Effects of cyclosporin A on growth and polyamine metabolism of MOLT-4 T-lymphoblastic leukaemia cells.

作者信息

McLachlan G, Thomson A W, Wallace H M

机构信息

Department of Medicine, University of Aberdeen, Medical School, Scotland, UK.

出版信息

Br J Cancer. 1991 Aug;64(2):255-8. doi: 10.1038/bjc.1991.287.

Abstract

We have examined the effects of Cyclosporin A (CsA) on growth and polyamine metabolism of MOLT-4, human T lymphoblastic leukaemia cells to ascertain the role of the polyamine biosynthetic pathway in the antitumour action of CsA. We observed that CsA had a dose-dependent inhibitory effect on growth of the cells in vitro, decreasing protein content, cell number and the rate of incorporation of 3H-thymidine into the cells. However, CsA treatment had no significant effect on intracellular polyamine levels in the cells. Contrary to previous reports, simultaneous addition of the diamine, putrescine, with CsA did not block or lessen the growth inhibitory effects of CsA. On the other hand, ornithine decarboxylase activity, the rate limiting enzyme of polyamine biosynthesis which converts ornithine to putrescine, was decreased by CsA treatment.
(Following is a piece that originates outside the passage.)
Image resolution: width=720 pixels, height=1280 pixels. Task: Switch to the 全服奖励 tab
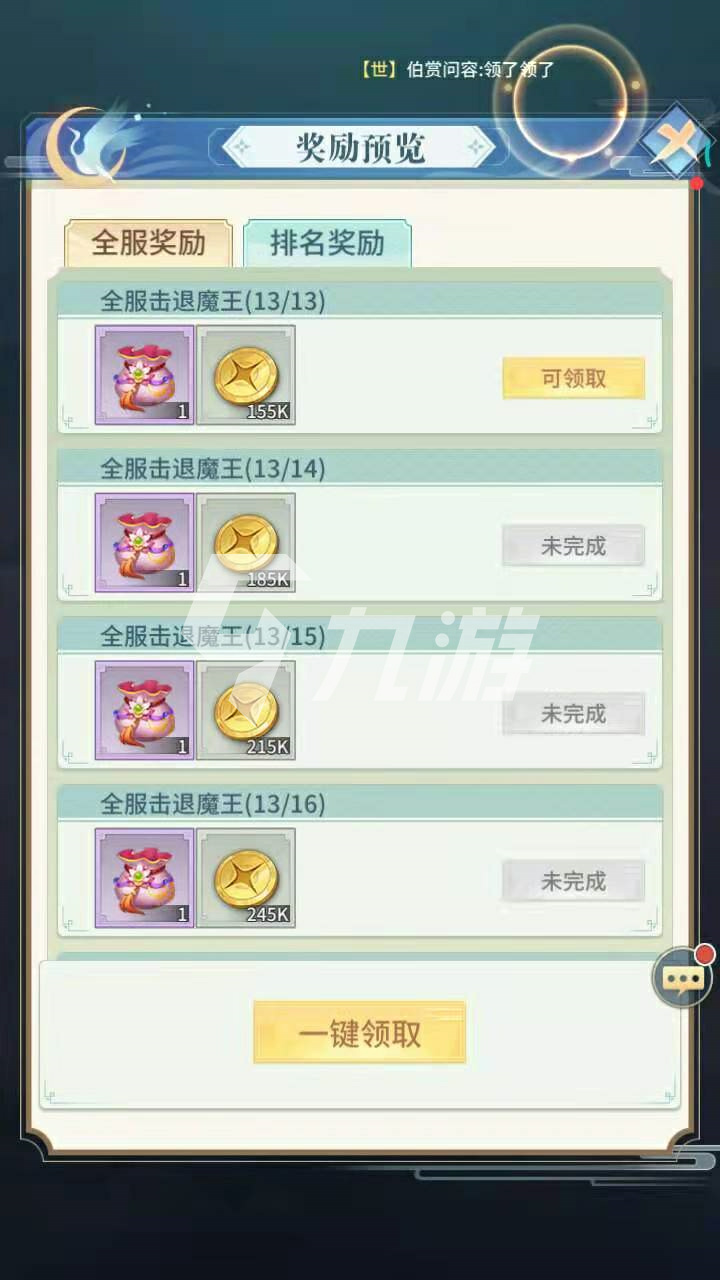click(x=148, y=243)
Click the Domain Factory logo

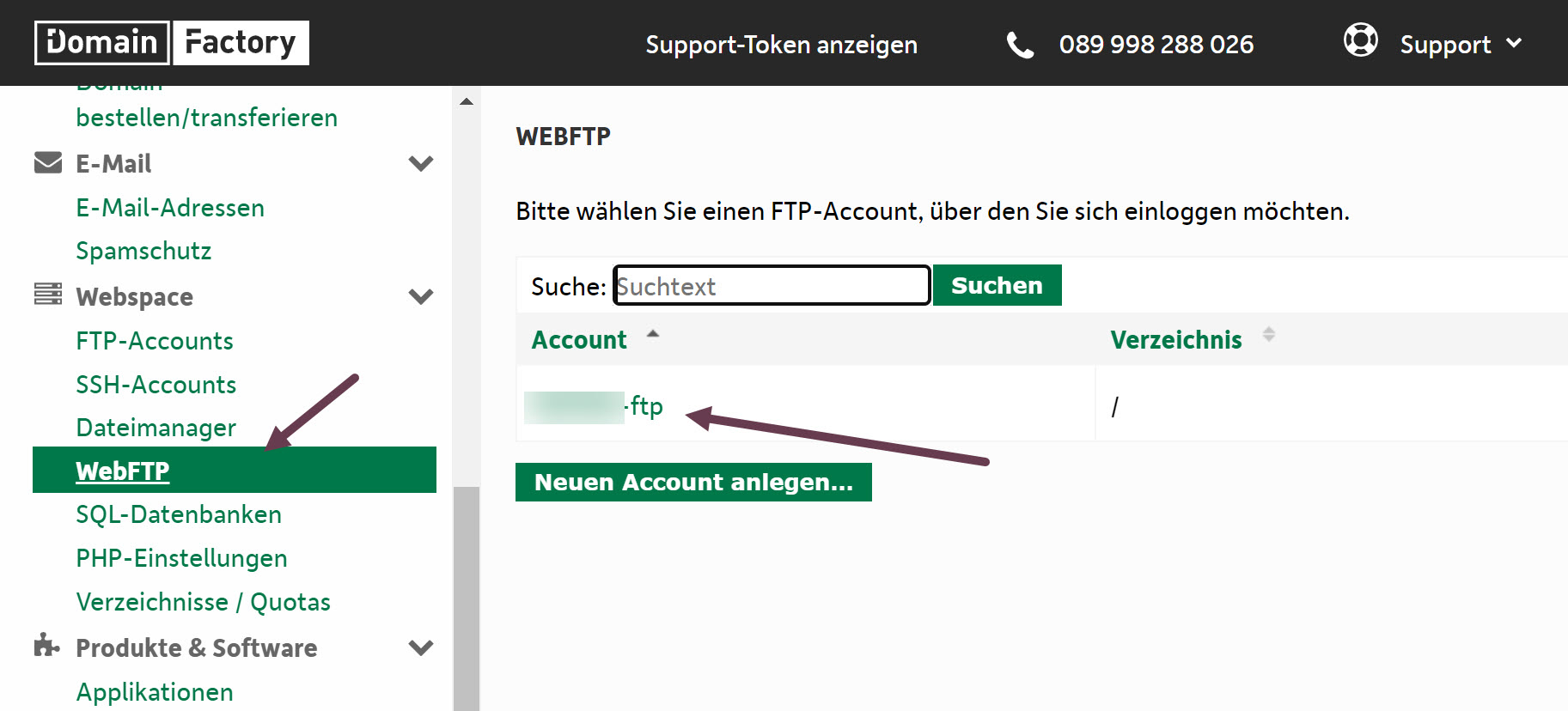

This decrease appeared to be reversible and contrasts with the inhibition by alpha-difluoromethyl-ornithine, which is irreversible and can be overcome by addition of putrescine. This suppression of ornithine decarboxylase by CsA is more likely to occur by indirect effects on translation and/or transcription rather than a direct effect on the enzyme. It may be a contributory factor in the overall antiproliferative effects of CsA but is more likely to be a response to these growth inhibitory effects rather than a direct effect of the drug.

摘要

我们研究了环孢素A(CsA)对人T淋巴细胞白血病细胞MOLT-4生长和多胺代谢的影响,以确定多胺生物合成途径在CsA抗肿瘤作用中的作用。我们观察到,CsA在体外对细胞生长具有剂量依赖性抑制作用,可降低蛋白质含量、细胞数量以及3H-胸腺嘧啶核苷掺入细胞的速率。然而,CsA处理对细胞内多胺水平没有显著影响。与先前的报道相反,将二胺腐胺与CsA同时添加并不会阻断或减轻CsA的生长抑制作用。另一方面,多胺生物合成的限速酶鸟氨酸脱羧酶的活性,即将鸟氨酸转化为腐胺的酶,在CsA处理后降低。这种降低似乎是可逆的,这与α-二氟甲基鸟氨酸的抑制作用形成对比,后者是不可逆的,并且可以通过添加腐胺来克服。CsA对鸟氨酸脱羧酶的这种抑制作用更可能是通过对翻译和/或转录的间接影响而发生,而不是对该酶的直接影响。它可能是CsA总体抗增殖作用的一个促成因素,但更可能是对这些生长抑制作用的一种反应,而不是药物的直接作用。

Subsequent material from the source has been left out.